DATA EXCERPTS START

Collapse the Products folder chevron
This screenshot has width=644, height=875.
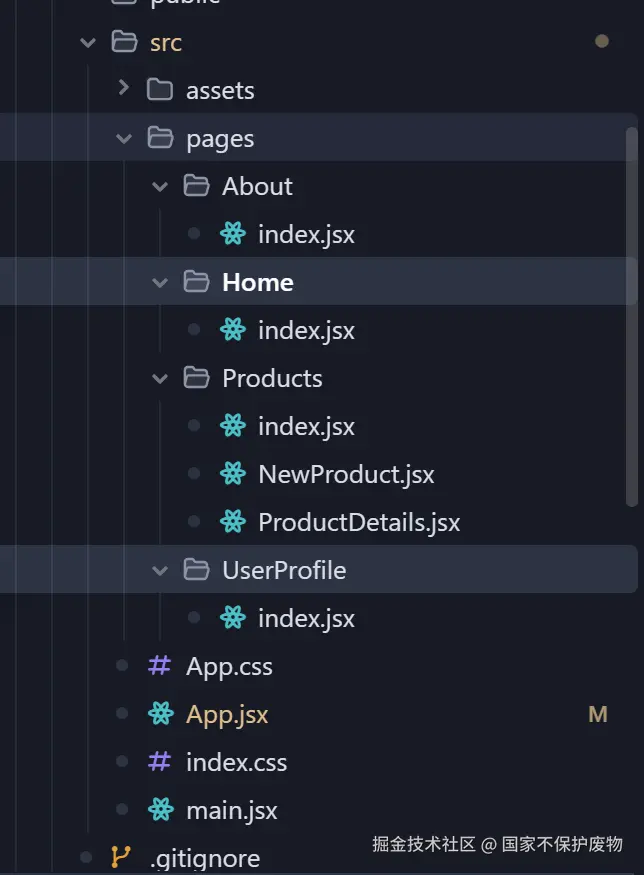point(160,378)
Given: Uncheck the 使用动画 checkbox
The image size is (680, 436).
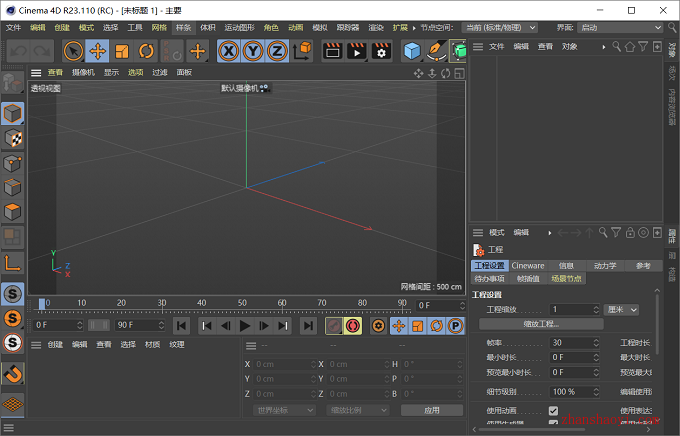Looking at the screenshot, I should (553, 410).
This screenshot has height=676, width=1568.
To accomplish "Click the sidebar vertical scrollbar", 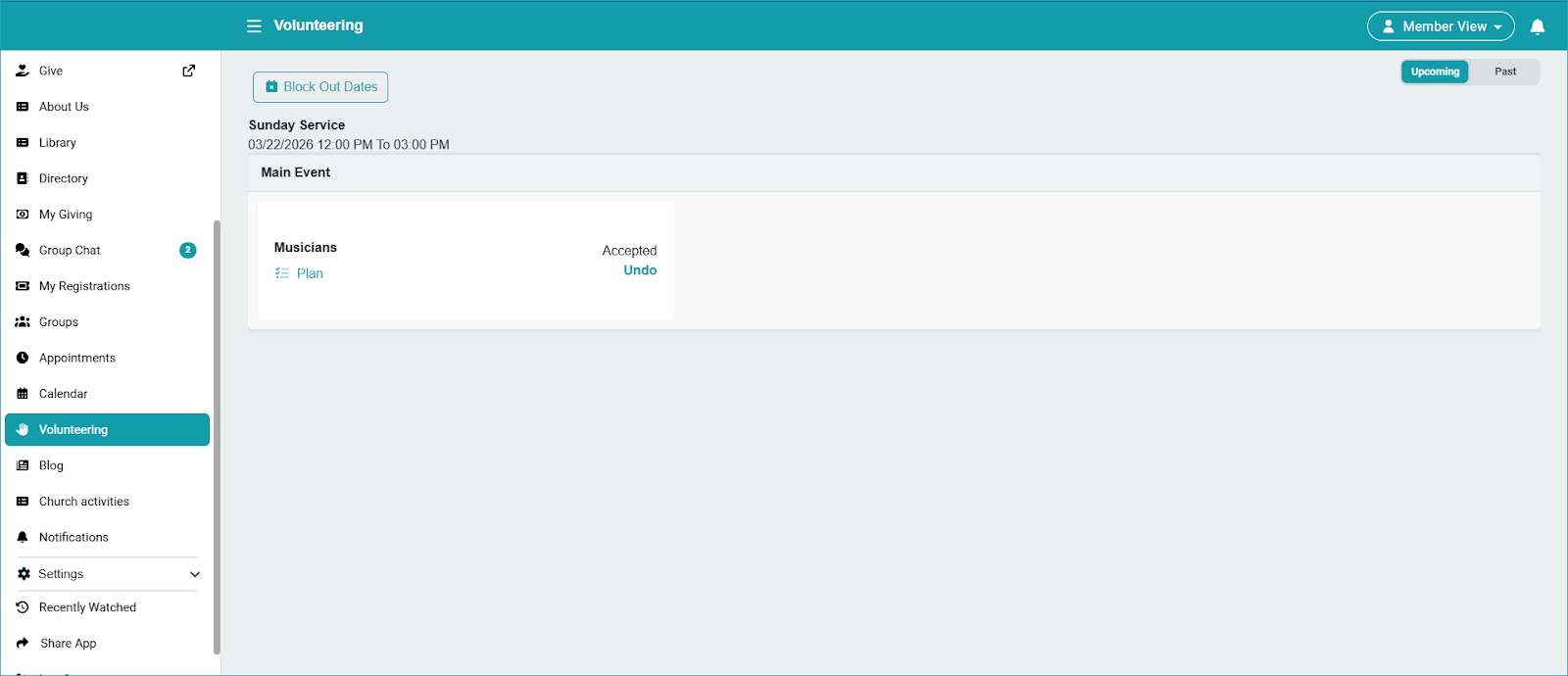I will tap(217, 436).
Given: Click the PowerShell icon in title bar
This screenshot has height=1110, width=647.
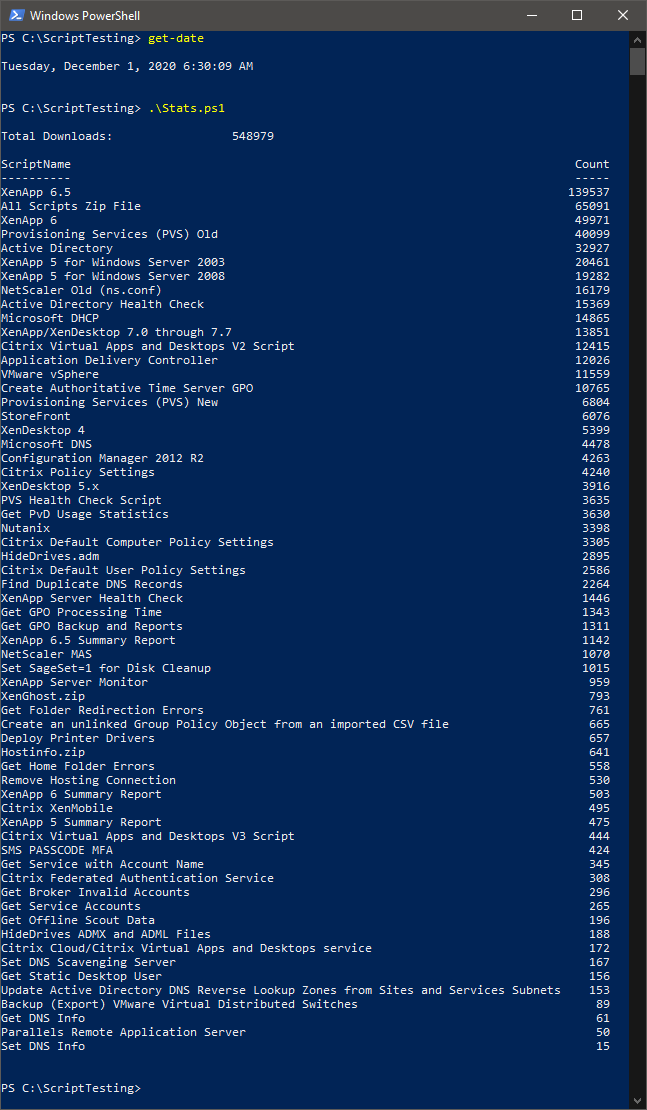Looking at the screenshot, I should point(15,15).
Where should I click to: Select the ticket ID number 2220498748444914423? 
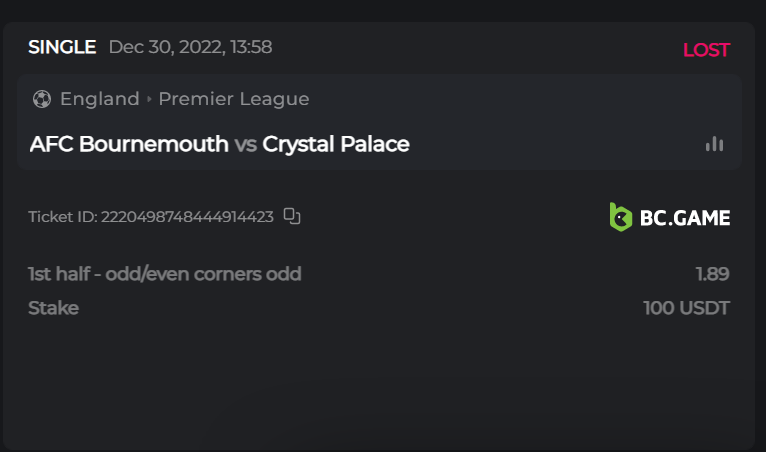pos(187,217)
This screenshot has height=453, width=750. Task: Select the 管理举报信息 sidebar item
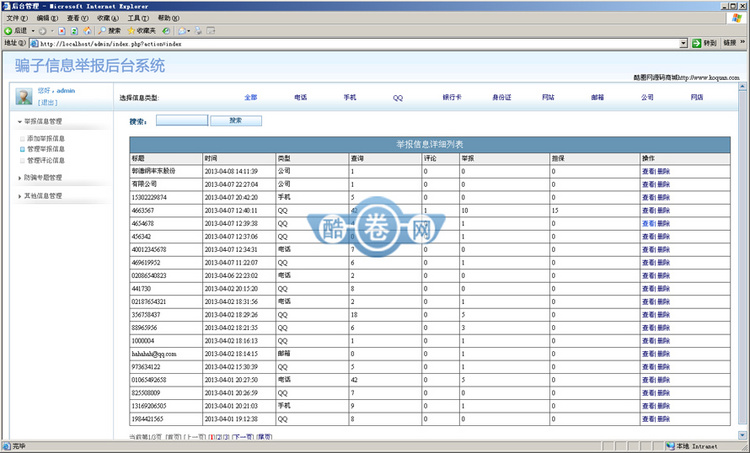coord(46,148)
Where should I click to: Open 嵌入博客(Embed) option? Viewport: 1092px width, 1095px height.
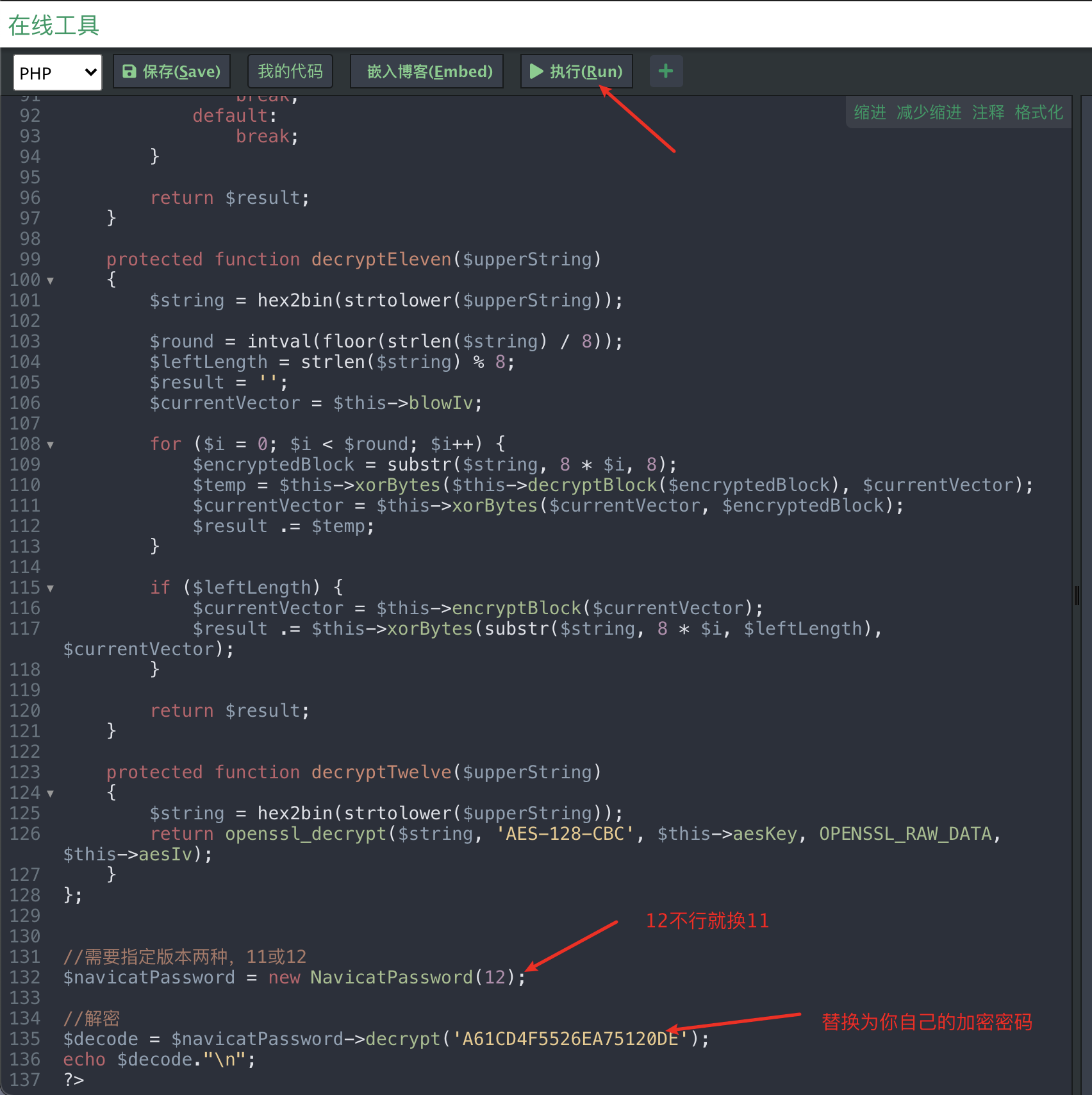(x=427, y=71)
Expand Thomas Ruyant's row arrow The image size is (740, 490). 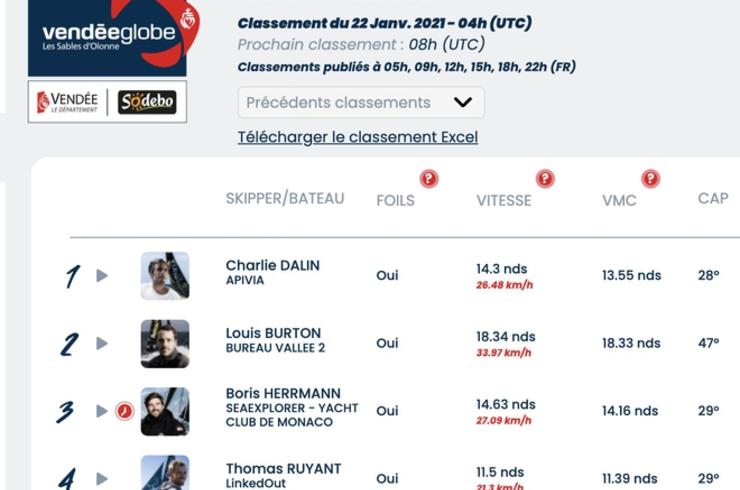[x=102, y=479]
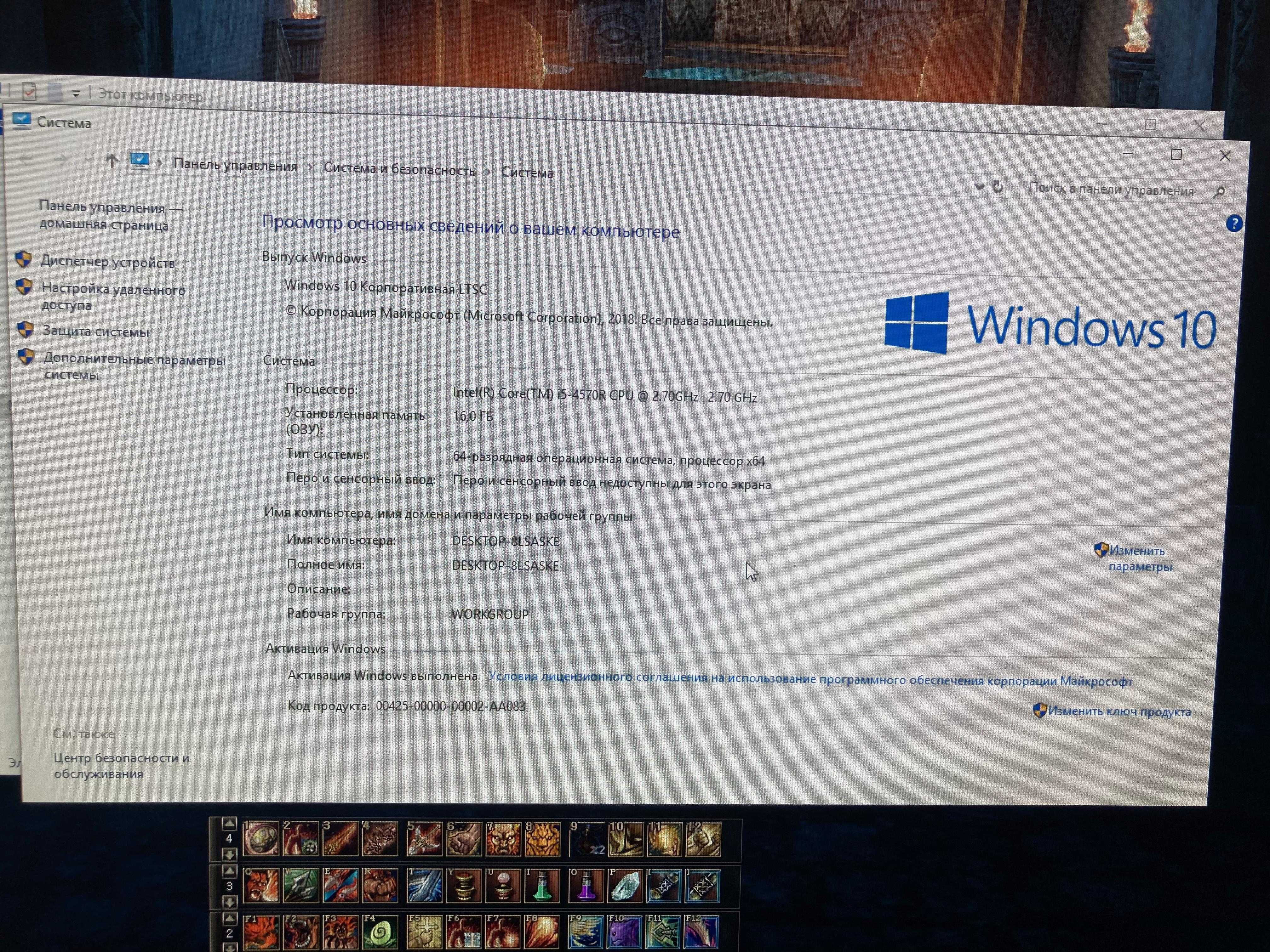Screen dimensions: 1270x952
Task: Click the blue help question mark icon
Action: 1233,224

DATA EXCERPTS END

**TASK PROMPT:** Lines above that contain the string "Given" make up the answer.

**RESPONSE TO THE EXERCISE:**
Given: Uncheck the 使用动画 checkbox
Given: Click the PowerShell icon in title bar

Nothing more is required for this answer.